Moonlight over Manhattan (From Manhattan with Love 6)
Page 134
“You didn’t abandon me. You’re living your lives, which is how it should be. And you moving out is the best thing that has happened to me.”
The anxiety faded from Fliss’s eyes. “Should I be offended?”
“No. If you’d stayed I probably would have carried on taking the easy road. The one with no obstacles. But a road without obstacles is a parking lot and I don’t want to live my life in a parking lot. Am I brokenhearted about Ethan?” She stood for a moment, feeling the heaviness in her chest and the lethargy that threatened to send her to bed for a month. “Yes. In fact I am. And later, once you’ve gone, I’m going to cry until my face looks like a tomato and bake a large batch of chocolate chip cookies, which I will probably eat all by myself.”
Fliss stared at her. “You don’t look brokenhearted.”
“The damage is on the inside.”
“You’re hurting,
and I can’t bear it. I want to go down to the ER and punch Dr. Hot so hard he needs to practice medicine on himself.”
“It’s not his fault.”
“What will you do?”
It was a question she hadn’t even dared ask herself. “I don’t know. What I always do. Walk dogs. Bake cookies. See my friends. Keep going and hope that one day I wake up and find it’s not hurting anymore.”
Fliss sniffed. “So you’re okay then?”
Harriet thought about Ethan. “No,” she said. “But I will be.”
She’d already decided to get a dog. It was ridiculous that she loved dogs so much and didn’t have one of her own. True, it meant that she was free to do things like dog sit at a moment’s notice and foster animals when the animal shelter needed her help, but it also meant she didn’t have a dog of her own. And she wanted one. She wanted a dog of her own.
And she was going to find a way to make that work.
SHE SPENT THE whole of Christmas Eve cooking.
The apartment was filled with the smells of baking and when she finally fell into bed, she was exhausted.
It was the first time she’d woken up to an empty apartment on Christmas Day.
For a moment she wished she’d accepted Fliss’s invitation to join them.

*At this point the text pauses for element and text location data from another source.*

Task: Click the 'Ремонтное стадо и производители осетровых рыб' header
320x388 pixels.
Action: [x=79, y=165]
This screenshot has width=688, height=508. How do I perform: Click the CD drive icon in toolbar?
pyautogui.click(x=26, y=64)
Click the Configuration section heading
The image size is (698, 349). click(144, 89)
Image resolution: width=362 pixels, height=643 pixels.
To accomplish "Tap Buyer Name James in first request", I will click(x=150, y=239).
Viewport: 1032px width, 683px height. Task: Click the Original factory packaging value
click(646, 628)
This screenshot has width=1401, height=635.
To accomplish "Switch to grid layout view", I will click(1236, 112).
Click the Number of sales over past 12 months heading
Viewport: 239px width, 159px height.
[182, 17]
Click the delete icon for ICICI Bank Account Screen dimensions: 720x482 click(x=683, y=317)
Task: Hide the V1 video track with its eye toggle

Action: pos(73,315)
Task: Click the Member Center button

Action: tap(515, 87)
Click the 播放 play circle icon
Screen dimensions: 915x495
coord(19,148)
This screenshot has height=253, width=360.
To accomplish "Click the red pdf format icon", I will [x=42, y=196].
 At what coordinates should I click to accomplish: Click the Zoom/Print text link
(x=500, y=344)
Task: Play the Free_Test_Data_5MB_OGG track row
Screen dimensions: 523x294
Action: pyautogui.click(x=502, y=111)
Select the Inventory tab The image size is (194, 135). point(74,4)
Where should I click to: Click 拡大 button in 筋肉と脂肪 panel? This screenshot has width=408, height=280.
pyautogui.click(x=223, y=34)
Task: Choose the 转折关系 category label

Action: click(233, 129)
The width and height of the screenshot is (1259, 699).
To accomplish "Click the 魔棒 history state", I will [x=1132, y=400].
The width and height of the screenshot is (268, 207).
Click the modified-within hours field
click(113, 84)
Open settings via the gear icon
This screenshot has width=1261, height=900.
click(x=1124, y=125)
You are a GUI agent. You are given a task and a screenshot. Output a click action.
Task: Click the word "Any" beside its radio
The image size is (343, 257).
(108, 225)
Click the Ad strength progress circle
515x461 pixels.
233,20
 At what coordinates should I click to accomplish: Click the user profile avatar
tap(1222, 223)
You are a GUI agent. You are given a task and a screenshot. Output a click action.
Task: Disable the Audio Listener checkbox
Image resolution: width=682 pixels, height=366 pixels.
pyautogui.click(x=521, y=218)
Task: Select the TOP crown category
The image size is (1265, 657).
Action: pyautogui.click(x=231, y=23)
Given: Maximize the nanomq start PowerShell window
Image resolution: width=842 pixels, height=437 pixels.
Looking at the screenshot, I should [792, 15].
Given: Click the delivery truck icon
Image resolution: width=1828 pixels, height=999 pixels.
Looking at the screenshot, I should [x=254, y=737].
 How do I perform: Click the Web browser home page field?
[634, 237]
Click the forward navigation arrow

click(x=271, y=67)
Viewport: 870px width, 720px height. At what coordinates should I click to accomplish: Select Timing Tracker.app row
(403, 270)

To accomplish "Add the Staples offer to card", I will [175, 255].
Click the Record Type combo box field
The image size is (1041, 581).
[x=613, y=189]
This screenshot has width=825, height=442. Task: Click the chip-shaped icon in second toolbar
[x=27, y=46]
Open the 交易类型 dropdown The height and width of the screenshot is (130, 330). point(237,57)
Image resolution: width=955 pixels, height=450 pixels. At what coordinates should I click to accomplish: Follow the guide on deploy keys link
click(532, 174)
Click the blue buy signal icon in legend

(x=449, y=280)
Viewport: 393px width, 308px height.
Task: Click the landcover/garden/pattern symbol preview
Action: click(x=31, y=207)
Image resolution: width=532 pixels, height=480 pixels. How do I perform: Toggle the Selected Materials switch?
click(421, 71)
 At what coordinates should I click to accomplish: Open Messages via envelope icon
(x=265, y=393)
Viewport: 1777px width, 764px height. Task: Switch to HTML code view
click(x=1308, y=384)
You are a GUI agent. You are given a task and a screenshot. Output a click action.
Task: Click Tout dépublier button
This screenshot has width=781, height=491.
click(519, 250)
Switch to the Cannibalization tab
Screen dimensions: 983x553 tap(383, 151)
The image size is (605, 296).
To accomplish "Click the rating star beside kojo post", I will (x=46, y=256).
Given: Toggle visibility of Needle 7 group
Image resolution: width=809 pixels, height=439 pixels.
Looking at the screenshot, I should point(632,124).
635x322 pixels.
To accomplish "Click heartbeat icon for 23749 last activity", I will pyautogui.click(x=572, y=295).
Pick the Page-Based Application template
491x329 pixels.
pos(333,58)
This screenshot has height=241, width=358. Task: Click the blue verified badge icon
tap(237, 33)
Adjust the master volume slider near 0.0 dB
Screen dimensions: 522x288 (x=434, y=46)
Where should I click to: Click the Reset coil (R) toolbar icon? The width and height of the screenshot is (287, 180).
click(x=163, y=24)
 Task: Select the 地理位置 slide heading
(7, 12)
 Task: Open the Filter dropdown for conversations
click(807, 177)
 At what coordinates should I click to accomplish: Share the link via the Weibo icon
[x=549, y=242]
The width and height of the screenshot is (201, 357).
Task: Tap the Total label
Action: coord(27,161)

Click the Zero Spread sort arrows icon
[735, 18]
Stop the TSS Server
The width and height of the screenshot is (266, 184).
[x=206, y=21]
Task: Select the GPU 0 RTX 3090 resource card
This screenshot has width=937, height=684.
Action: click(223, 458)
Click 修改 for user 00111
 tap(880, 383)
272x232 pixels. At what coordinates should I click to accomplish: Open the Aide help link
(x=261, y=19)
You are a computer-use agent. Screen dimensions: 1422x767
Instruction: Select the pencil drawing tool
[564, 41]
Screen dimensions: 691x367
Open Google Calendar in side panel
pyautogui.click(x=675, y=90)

What was so great about spending Christmas without your family? Was she suddenly some sort of martyr? This wasn’t a challenge, it was just plain stupid.
She was wondering whether this might be the craziest thing she’d ever done, when Susan arrived. She was wearing a red sweater with black jeans and clutching an armful of parcels.
“I’m early, but I thought you might need help in the kitchen. Okay, I’m lying. I didn’t want my own company anymore. I’m driving myself insane.”
Harriet had never been more pleased to see anyone. “I’m so glad you’re here. You have no idea. Come in. How are you feeling?”
“It’s possible I will live. Thanks to your chicken soup.” Susan put her parcels under the tree and then took a closer look at Harriet. “Dammit, what the hell happened to you? The man is an idiot. I need to scan his brain.”
“Excuse me?”
“You’re here on your own, you’re pale and you obviously didn’t sleep last night. Assuming that bout of insomnia wasn’t caused by excitement over Christmas, it can only be about Ethan. Where is he?”
“I don’t know. At work I assume.”
Susan scowled. “You had a week together in a log cabin in a forest. That should have been romance central. What went wrong?”
“Nothing.” Harriet returned to her cooking, hoping they could move away from this subject. “We had a wonderful week. Everything went right.”
“If everything had gone right, you wouldn’t be on your own here now.”
Harriet shook her head. “Can we talk about something else?”